§ **Work instruction**: Every line of the entries below that carries the string "status" should be copied.
---- Data excerpts
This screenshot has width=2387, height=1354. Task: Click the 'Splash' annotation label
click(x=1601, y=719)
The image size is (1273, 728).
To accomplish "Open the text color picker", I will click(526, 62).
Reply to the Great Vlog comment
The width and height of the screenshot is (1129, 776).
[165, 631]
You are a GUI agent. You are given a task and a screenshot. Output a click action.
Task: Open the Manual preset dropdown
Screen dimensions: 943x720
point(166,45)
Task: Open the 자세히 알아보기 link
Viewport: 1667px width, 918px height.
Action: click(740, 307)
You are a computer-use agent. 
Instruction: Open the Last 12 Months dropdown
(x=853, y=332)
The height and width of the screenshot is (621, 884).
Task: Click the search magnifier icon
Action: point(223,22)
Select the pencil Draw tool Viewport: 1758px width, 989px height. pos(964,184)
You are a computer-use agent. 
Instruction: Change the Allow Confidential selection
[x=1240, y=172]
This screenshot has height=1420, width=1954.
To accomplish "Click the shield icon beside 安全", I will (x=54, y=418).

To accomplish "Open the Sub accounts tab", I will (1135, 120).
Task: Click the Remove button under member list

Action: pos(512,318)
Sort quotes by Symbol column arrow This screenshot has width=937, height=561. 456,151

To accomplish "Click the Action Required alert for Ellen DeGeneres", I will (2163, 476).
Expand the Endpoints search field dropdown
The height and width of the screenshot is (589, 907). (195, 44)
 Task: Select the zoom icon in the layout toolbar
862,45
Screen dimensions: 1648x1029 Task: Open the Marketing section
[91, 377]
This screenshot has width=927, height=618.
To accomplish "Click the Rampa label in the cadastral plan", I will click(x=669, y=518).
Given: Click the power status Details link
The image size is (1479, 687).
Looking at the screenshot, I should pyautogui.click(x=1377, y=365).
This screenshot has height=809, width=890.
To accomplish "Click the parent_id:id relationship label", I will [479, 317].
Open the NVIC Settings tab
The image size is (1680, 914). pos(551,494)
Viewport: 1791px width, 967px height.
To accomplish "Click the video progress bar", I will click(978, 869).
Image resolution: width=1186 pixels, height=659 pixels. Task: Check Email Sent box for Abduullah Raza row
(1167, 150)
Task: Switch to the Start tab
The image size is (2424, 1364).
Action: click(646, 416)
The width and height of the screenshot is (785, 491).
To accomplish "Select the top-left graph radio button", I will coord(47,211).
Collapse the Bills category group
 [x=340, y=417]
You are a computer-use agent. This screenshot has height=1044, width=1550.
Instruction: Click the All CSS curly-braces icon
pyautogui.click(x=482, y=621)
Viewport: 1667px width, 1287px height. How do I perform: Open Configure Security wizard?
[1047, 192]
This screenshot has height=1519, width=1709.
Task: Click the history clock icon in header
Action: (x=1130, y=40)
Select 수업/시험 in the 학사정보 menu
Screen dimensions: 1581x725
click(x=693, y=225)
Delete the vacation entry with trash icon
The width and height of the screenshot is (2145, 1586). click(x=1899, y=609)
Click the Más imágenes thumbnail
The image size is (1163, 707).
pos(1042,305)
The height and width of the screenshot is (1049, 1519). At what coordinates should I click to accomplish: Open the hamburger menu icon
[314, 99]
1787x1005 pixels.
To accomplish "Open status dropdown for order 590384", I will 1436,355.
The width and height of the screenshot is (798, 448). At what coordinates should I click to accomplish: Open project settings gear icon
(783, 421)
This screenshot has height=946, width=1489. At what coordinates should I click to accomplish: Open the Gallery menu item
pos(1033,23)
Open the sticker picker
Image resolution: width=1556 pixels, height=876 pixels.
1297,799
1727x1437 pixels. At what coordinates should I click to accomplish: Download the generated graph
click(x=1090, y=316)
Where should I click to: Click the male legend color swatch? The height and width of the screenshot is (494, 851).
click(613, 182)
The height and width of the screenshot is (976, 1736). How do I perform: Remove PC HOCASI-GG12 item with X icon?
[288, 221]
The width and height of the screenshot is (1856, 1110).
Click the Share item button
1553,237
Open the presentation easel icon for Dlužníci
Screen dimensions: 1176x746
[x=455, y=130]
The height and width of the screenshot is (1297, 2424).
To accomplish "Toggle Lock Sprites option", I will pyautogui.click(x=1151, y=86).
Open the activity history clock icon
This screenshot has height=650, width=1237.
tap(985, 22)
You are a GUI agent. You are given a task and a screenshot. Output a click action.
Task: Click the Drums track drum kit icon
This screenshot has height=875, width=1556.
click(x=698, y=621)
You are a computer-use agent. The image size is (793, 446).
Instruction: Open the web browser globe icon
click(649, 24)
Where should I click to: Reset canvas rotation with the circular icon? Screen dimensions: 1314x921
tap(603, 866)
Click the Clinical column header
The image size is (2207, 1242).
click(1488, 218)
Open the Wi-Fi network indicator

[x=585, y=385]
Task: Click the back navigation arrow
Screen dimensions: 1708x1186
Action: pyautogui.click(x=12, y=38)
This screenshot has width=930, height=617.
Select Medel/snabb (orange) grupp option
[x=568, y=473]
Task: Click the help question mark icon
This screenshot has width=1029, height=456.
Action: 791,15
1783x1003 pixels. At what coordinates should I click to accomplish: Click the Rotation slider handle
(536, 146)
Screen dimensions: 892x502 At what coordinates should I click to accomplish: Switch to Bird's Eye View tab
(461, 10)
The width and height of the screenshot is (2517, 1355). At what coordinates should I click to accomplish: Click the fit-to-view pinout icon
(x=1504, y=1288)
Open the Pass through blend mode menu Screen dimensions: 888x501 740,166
--------
§ **Finished exercise**:
Given: Click the power status Details link
To accomplish "Open status dropdown for order 590384", I will 1436,355.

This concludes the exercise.